Restituição da aposentadoria
09/11/2009 :.
Mais de 2 milhões de brasileiros correrão hoje para consultar o lote de restituições do Imposto de Renda (IR). Se estiverem na lista, já vão fazer planos para os valores que poderão ser sacados a partir da segunda-feira que vem. Ao todo, R$ 1,96 bilhão será depositado nas contas de quem pagou imposto a mais no último ano. O fisco nunca devolveu tanto dinheiro de uma vez. Não há nada que justifique isso a não ser a tentativa de o governo corrigir a má impressão causada por ter admitido que vinha retendo as restituições para compensar as perdas de arrecadação gerada pela crise na economia.

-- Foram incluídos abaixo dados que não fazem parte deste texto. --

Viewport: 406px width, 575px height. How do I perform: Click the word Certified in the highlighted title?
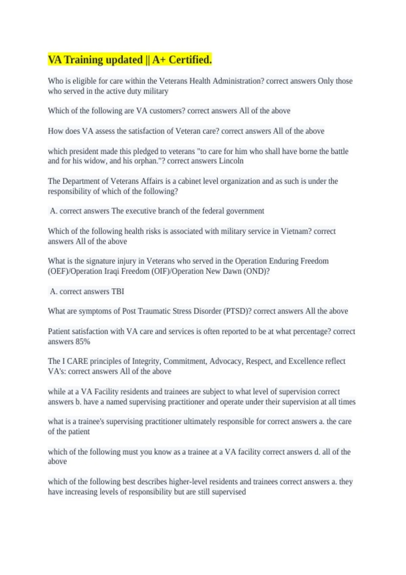point(190,60)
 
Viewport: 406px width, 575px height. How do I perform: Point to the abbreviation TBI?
point(118,292)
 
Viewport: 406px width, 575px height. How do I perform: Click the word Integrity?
point(146,361)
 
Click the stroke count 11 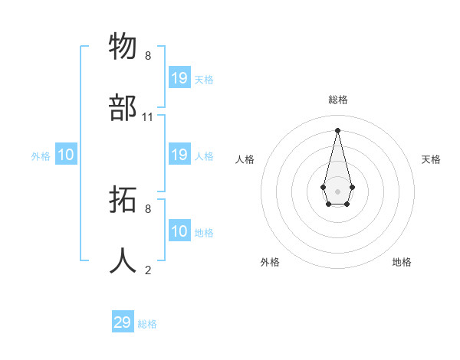click(148, 117)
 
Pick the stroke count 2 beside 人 click(148, 270)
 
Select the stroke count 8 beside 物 click(148, 56)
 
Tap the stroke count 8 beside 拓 click(148, 208)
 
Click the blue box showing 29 click(123, 322)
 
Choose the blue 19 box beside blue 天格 click(179, 78)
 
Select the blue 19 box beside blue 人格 click(179, 155)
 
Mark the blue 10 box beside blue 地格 click(179, 231)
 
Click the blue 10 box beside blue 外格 click(66, 155)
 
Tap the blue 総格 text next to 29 click(147, 324)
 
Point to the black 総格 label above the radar click(338, 100)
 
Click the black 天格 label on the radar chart click(431, 159)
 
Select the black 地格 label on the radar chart click(402, 262)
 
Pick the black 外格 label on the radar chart click(270, 262)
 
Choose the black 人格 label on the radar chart click(245, 159)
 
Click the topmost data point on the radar click(337, 129)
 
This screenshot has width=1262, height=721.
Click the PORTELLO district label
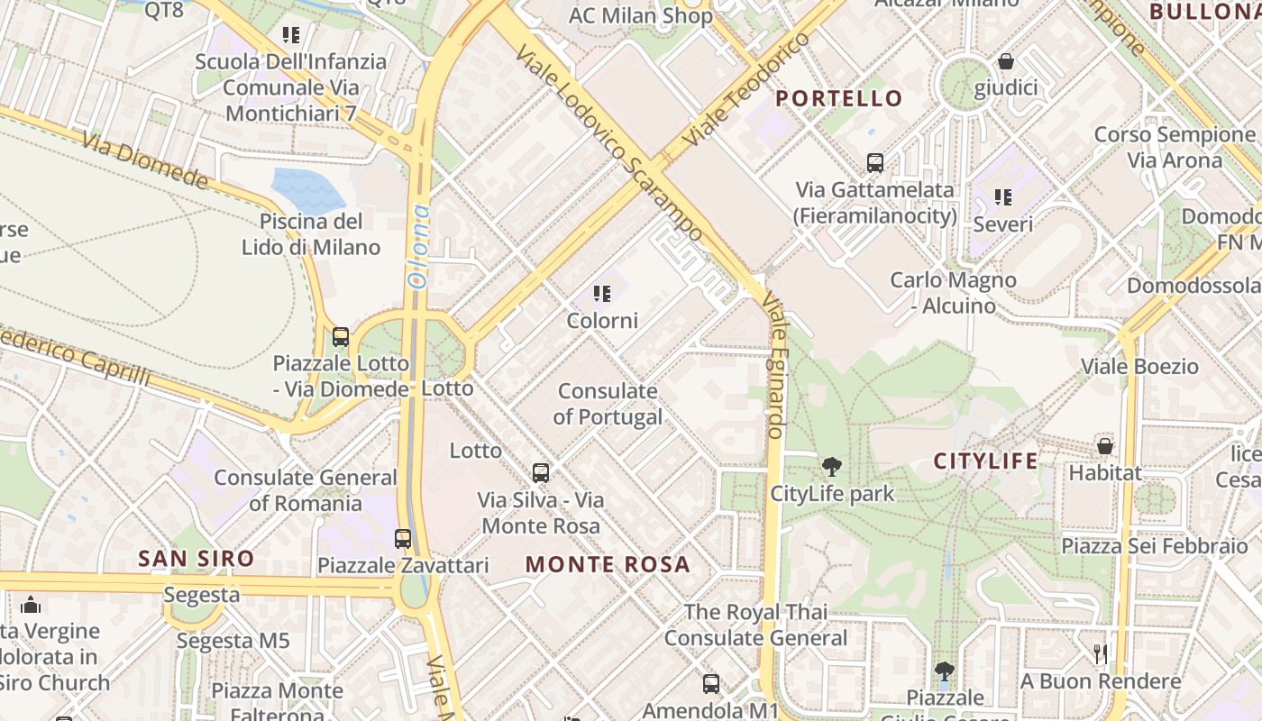click(839, 98)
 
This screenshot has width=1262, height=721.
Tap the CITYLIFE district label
click(985, 461)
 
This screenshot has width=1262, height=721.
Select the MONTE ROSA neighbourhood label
click(608, 565)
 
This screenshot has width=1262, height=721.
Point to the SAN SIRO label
click(197, 559)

Pegou muito mal. Fizeram isso sem pedir permissão ao contribuinte e ainda alegaram não haver razões para queixas já que seria uma forma de poupança forçada, com o dinheiro corrigido pela taxa básica de juros, a Selic. Para quem contava com o recurso este ano, foi um susto. Felizmente, a situação agora parece contornada. Tanta indignação e pressão fizeram o Ministério da Fazenda rever os planos. Além do lote que será aberto hoje, restará mais um para dezembro. Espera-se que o acerto de contas seja completo, deixando de fora só mesmo as pessoas que caíram na malha fina. Não há dado na economia que mostre recuperação rápida no total de tributos e contribuições arrecadados no país, o que deixa claro, portanto, que a Receita está querendo corrigir o erro.
Podia ser assim também com os aposentados. Os cerca de 8 milhões que recebem acima do salário mínimo estão esperando há anos por um reajuste decente nos benefícios. Há uma briga para que seja aprovado aumento no mesmo nível do mínimo, que é o sonho dos segurados do Instituto Nacional do Seguro Social (INSS) e o pesadelo do governo. Outra frente torce pelo ganho real (descontada a inflação) de 2,5% no ano que vem e a troca do fator previdenciário por um sistema de pontos – 95 para os homens e 85 para as mulheres, somando tempo de contribuição e idade. Nos dois casos, o governo terá os gastos elevados. No primeiro, cerca de R$ 6,9 bilhões por ano; no segundo, a metade disso.
Há até algumas semanas, parecia certo que o segundo pacote estava selado para ir a votação, mas o tal acordo entre representantes de aposentados e centrais sindicais nunca existiu. Voltou à tona, então, a história de equiparar o reajuste ao mínimo, até que, mais uma vez, o governo conseguiu se articular para barrar as discussões. O presidente Lula promete voltar ao tema hoje, num encontro com o ministro da Previdência, José Pimentel. A chance de os aposentados terem o pleito aceito é praticamente nula. Quem sabe o governo, num raro momento de inspiração, concorde em corrigir as distorções e atenda as reivindicações de quem vem acumulando, ano a ano, perdas salariais...
Bola de neve
Pelo menos na questão do Imposto de Renda o governo não demorou demais para se ajustar. Se fosse deixando o tempo passar, acabaria gerando outra grande celeuma, com uma dívida difícil de ser paga. O valor que a Receita deixaria de restituir este ano – cerca de R$ 3 bilhões de um total de R$ 15 bilhões – é pouco menos o do impacto do ganho real dos aposentados na conta da Previdência. É muito menos do que os aposentados e pensionistas do INSS desejam e mais do que suficiente para criar resistência no governo na hora de agir.
Mês a mês
Aposentado ou não, se você tem restituição do IR a receber, vale consultar a página da Receita a partir das 9h. O endereço é www.receita.fazenda.gov.br. Ou, então, ligar para o telefone 146 e conferir se está incluído no maior lote do fisco. O primeiro que foi pago este ano saiu em junho para 1,26 milhão de contribuintes, que receberam R$ 1,53 bilhão. No mês seguinte, no segundo lote do IR, foram incluídas 1,48 milhão de pessoas para R$ 1,82 bilhão.
Depois da pressão
Em agosto, o valor caiu bastante, para R$ 650 milhões a 620 mil contribuintes. Em setembro, menos ainda: 376,5 mil pessoas receberam um total de R$ 386 milhões. Somente em outubro o montante subiu, mas, ainda assim, abaixo dos primeiros lotes. Foi pago R$ 1,11 bilhão a 1,17 milhão de contribuintes. Agora, em novembro, no sexto lote, 2,12 milhões de pessoas estão na lista de quase R$ 2 bilhões a serem restituídos.